##### Data shown #####
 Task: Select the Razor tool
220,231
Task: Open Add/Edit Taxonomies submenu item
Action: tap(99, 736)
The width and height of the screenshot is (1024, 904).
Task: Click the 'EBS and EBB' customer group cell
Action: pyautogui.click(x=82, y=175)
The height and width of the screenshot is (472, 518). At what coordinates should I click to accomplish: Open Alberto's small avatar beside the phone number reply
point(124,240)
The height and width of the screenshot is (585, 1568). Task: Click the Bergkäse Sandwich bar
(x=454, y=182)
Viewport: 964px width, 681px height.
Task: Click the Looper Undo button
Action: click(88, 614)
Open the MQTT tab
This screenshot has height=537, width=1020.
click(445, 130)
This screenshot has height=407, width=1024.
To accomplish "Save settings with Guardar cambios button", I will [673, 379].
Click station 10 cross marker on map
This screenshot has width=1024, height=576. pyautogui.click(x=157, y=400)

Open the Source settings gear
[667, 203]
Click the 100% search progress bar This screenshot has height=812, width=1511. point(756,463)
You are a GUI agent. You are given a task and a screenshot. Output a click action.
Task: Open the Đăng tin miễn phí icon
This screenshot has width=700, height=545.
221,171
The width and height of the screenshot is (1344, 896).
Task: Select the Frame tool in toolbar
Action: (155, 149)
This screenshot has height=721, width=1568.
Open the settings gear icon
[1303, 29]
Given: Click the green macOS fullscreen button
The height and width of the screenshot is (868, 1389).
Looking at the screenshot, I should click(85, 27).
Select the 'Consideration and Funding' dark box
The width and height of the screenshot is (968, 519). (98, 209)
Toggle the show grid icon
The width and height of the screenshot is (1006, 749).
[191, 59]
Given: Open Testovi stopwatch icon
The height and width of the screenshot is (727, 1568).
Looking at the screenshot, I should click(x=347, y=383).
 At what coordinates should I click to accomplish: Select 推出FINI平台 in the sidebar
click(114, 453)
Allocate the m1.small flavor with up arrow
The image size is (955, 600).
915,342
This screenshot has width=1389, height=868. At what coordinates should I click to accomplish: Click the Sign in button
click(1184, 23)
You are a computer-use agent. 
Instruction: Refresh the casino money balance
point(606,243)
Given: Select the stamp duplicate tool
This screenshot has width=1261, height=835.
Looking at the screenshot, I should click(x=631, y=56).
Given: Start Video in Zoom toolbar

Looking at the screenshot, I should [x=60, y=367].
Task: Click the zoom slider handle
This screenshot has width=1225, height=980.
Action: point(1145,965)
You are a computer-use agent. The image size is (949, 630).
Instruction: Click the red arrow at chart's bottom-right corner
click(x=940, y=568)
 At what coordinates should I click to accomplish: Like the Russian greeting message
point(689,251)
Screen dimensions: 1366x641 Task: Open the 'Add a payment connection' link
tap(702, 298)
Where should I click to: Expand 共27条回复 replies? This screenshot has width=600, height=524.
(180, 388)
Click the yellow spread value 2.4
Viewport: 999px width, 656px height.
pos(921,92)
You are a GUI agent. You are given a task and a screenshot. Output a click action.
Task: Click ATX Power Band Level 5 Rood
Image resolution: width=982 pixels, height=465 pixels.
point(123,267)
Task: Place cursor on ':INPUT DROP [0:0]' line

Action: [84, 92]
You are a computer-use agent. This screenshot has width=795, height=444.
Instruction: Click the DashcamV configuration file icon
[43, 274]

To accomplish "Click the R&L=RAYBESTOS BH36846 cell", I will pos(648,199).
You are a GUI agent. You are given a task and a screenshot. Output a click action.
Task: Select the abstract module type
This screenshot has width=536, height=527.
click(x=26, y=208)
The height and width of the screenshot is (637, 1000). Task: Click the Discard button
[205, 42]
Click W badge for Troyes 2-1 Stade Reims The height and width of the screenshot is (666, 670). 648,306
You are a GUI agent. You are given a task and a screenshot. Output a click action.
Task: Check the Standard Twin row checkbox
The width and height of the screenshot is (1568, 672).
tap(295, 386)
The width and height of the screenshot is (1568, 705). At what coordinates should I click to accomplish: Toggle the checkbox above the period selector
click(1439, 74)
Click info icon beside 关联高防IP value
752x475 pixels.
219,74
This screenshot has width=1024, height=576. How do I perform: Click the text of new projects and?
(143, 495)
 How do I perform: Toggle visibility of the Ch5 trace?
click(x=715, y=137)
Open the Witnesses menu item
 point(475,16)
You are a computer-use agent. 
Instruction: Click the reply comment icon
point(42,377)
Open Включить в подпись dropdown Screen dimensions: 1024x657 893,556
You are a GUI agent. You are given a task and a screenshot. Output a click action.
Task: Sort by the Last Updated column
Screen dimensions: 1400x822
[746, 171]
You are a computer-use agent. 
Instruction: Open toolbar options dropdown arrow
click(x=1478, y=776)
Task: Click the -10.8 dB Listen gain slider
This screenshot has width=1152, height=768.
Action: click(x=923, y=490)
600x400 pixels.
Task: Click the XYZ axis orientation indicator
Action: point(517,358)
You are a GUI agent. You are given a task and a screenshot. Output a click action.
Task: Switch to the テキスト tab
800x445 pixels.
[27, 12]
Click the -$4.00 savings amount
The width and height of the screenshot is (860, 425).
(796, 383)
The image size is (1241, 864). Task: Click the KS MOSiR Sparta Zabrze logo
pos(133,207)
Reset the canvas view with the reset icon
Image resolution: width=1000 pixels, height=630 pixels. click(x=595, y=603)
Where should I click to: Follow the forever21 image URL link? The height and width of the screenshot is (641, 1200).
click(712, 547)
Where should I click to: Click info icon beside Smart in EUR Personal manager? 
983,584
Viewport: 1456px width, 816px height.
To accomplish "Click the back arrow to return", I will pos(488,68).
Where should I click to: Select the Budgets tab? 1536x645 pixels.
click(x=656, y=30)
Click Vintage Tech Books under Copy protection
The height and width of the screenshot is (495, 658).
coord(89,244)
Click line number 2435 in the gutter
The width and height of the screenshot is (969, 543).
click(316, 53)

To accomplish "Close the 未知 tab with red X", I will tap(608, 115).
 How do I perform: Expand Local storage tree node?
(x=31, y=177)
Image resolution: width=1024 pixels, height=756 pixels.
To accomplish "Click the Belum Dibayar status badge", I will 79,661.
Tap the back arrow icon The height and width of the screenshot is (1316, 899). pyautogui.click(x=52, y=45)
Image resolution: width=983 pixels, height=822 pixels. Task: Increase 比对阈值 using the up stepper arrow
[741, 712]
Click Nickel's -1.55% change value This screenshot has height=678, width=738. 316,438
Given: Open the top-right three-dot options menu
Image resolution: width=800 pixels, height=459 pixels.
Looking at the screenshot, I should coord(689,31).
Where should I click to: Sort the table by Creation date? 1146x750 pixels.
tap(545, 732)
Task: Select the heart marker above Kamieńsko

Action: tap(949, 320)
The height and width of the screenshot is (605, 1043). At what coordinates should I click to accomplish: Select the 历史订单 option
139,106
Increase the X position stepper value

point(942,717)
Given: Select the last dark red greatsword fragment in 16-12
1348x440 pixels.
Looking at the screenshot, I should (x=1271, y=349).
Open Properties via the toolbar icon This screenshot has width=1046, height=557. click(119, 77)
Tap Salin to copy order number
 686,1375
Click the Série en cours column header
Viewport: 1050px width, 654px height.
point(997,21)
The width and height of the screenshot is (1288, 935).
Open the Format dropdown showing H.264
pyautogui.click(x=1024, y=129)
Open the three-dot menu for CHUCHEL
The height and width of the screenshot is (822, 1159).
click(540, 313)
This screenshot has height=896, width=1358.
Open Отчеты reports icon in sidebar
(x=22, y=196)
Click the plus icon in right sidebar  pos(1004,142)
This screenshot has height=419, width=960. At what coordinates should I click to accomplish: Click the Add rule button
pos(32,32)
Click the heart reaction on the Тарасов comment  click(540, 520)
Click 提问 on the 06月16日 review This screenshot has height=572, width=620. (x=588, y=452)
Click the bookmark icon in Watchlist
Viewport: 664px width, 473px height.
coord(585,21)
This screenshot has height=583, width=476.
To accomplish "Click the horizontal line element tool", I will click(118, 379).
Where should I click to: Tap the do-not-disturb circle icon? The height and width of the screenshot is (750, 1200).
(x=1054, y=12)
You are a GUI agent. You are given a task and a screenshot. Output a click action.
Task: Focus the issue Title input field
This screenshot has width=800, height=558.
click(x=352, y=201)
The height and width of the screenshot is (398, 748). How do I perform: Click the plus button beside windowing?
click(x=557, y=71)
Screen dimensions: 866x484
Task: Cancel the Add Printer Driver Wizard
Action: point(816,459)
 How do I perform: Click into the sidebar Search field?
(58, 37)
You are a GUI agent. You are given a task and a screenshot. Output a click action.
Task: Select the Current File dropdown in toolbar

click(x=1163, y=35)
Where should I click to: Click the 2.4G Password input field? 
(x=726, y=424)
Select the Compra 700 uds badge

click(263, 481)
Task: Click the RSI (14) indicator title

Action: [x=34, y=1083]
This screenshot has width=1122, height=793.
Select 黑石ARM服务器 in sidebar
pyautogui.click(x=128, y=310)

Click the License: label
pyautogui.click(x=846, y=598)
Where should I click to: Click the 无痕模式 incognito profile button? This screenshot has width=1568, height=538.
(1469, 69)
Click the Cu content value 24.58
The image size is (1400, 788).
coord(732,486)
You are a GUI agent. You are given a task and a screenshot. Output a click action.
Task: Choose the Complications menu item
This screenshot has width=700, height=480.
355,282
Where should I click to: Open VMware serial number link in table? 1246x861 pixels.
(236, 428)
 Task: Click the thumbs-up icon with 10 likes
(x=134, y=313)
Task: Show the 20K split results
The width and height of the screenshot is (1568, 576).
#####
## Work task
Given the data above, transcribe exactly the lines from the one containing "Open Отчеты reports icon in sidebar" down to the one containing "Click the bookmark icon in Watchlist", and no others.

## Answer to the exercise
Open Отчеты reports icon in sidebar
(x=22, y=196)
Click the plus icon in right sidebar  pos(1004,142)
This screenshot has height=419, width=960. At what coordinates should I click to accomplish: Click the Add rule button
pos(32,32)
Click the heart reaction on the Тарасов comment  click(540, 520)
Click 提问 on the 06月16日 review This screenshot has height=572, width=620. (x=588, y=452)
Click the bookmark icon in Watchlist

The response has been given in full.